## ACTIVITY
Print the lines that run from the line with "The image size is (500, 375)." to the line with "The width and height of the screenshot is (553, 429).", keeping both end lines, exactly as they appear in the entries below, and nothing else.

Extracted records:
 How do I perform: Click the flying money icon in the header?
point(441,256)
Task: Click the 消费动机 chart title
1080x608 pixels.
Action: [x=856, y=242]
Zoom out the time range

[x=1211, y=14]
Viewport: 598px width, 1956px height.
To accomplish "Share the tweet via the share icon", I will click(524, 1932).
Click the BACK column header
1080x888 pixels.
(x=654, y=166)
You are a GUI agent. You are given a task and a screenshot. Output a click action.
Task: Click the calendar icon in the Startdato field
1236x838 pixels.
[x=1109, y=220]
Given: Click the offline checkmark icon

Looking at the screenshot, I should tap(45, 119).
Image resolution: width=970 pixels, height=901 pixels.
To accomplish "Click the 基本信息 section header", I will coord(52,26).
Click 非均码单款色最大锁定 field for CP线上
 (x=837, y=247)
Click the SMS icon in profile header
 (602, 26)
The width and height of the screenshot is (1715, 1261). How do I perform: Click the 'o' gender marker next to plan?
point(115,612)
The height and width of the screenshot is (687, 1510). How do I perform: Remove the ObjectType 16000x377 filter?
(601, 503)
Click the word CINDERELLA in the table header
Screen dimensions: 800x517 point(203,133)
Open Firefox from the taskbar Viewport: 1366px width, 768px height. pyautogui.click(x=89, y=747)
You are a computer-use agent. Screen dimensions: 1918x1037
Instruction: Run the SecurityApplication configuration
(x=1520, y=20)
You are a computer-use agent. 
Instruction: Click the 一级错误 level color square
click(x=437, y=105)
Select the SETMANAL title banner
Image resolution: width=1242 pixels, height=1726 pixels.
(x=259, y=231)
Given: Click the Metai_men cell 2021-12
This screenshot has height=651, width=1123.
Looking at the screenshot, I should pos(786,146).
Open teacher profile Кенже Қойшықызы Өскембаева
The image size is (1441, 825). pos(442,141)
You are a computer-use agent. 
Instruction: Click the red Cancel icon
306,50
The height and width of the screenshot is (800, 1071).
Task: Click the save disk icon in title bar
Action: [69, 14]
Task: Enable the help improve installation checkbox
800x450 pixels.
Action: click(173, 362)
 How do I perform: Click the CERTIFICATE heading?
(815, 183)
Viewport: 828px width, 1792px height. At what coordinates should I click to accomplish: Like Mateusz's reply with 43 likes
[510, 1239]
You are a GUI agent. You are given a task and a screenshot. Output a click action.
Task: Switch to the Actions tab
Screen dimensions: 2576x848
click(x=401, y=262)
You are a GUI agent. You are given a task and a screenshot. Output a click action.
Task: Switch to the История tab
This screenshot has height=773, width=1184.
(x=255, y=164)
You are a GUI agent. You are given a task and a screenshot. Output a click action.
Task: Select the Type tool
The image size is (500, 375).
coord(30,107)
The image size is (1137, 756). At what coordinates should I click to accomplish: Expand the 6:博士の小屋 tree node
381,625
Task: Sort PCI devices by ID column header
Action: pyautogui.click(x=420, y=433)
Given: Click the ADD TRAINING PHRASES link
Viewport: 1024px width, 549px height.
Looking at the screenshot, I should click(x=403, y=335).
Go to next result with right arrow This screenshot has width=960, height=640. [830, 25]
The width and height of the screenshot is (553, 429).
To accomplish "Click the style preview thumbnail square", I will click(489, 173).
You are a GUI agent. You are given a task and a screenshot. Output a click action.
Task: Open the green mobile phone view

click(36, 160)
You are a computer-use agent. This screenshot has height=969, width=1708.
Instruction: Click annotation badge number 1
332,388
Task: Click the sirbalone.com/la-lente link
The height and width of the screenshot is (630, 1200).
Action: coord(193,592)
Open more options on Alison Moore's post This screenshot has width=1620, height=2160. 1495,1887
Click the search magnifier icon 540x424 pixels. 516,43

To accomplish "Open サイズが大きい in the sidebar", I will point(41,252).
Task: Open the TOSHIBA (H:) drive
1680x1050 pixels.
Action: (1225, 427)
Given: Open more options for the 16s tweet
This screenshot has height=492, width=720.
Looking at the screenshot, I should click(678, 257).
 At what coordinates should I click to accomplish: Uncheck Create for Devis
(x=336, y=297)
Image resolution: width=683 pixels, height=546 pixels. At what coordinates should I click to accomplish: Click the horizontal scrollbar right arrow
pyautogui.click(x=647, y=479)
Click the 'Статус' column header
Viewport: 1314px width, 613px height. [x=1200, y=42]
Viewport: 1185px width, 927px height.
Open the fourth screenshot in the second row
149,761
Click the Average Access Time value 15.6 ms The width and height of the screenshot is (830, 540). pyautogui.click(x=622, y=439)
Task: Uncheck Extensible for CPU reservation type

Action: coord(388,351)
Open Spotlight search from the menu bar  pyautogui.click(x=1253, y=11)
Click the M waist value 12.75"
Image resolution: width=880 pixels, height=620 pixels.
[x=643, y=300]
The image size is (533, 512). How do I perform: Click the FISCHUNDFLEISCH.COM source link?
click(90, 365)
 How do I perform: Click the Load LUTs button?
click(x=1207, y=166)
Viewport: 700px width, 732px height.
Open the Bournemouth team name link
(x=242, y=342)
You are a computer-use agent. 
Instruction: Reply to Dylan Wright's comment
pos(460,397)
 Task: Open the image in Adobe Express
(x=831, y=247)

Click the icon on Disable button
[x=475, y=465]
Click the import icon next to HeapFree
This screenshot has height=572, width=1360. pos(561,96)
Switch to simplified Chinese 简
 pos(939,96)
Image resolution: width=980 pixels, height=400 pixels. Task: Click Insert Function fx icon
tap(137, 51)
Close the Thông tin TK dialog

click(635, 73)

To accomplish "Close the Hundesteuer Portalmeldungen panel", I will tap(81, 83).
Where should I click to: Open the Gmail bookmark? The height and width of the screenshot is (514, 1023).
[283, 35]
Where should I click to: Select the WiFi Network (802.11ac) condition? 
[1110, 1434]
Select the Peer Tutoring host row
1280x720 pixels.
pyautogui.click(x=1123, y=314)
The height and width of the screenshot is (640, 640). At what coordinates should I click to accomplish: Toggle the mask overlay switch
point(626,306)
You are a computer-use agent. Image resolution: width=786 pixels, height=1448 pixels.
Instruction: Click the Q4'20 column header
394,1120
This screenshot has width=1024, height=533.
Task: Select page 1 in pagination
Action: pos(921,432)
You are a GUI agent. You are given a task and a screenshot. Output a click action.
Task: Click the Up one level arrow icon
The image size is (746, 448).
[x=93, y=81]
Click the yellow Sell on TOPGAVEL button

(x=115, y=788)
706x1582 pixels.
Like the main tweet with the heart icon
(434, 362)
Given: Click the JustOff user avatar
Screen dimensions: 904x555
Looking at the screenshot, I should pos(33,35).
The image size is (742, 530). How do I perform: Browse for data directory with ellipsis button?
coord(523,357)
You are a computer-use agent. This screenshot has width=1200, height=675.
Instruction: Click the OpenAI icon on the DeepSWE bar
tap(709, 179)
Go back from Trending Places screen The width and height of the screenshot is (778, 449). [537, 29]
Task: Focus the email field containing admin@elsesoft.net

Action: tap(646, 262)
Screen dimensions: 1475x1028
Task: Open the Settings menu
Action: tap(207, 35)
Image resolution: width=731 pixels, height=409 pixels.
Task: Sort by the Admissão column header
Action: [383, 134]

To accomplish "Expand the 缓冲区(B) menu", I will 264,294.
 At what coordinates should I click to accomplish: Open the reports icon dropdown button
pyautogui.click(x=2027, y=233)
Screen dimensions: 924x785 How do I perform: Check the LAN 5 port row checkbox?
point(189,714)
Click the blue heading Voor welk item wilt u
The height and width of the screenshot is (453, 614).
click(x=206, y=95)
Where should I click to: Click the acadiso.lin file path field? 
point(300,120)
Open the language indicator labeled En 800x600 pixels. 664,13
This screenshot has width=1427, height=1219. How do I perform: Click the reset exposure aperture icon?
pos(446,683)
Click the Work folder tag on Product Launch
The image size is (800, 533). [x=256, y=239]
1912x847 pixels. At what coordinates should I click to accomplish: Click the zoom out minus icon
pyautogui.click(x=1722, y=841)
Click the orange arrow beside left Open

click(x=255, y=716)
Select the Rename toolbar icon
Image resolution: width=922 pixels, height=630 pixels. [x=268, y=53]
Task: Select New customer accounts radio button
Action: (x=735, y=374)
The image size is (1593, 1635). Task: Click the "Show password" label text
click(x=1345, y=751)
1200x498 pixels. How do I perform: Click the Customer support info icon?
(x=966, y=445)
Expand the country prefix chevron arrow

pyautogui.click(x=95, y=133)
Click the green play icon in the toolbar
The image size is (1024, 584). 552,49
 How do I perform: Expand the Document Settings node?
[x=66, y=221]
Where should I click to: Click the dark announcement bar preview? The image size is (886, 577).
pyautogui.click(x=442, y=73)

## RESPONSE AREA
The image size is (500, 375).
coord(30,107)
The image size is (1137, 756). At what coordinates should I click to accomplish: Expand the 6:博士の小屋 tree node
381,625
Task: Sort PCI devices by ID column header
Action: pyautogui.click(x=420, y=433)
Given: Click the ADD TRAINING PHRASES link
Viewport: 1024px width, 549px height.
Looking at the screenshot, I should click(x=403, y=335).
Go to next result with right arrow This screenshot has width=960, height=640. [830, 25]
The width and height of the screenshot is (553, 429).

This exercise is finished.